• PROBLEM TO SOLVE: Write out the lines of the data below word for word, starting at the line that contains "This screenshot has height=271, width=732." and ending at the line that contains "(692, 214).", both included.

Stored entries:
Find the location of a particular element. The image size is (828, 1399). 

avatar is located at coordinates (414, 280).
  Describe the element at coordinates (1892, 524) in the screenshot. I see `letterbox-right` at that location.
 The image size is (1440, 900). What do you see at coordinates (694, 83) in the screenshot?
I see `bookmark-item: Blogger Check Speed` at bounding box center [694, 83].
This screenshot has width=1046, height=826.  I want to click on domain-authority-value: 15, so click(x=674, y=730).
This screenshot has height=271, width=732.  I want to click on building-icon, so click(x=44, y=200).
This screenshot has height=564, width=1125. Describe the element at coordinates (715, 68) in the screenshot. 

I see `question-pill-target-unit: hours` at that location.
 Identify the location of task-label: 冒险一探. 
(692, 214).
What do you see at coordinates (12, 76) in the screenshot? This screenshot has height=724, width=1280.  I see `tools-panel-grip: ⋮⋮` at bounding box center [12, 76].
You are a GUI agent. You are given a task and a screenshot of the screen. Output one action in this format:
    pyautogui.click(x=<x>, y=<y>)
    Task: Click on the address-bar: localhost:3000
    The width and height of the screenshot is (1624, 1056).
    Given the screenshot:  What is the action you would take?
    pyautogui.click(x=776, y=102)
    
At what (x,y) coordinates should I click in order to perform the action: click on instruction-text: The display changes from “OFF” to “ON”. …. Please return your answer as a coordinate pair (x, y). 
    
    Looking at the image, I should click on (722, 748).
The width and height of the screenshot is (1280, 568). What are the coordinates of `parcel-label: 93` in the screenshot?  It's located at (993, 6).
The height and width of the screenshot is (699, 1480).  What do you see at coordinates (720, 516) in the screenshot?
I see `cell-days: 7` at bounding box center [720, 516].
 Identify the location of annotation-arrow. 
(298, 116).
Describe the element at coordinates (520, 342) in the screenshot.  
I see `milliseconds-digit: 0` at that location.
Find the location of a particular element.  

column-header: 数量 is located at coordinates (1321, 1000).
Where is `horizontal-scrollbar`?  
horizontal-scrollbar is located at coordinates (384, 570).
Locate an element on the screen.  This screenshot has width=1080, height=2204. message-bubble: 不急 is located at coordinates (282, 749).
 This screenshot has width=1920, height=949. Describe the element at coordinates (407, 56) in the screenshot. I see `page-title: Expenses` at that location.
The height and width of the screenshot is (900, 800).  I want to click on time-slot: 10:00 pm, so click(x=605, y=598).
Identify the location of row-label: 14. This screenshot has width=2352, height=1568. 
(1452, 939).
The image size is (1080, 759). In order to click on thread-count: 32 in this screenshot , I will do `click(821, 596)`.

• ANSWER BOX:
This screenshot has height=271, width=732.  I want to click on building-icon, so click(x=44, y=200).
This screenshot has height=564, width=1125. Describe the element at coordinates (715, 68) in the screenshot. 

I see `question-pill-target-unit: hours` at that location.
 Identify the location of task-label: 冒险一探. 
(692, 214).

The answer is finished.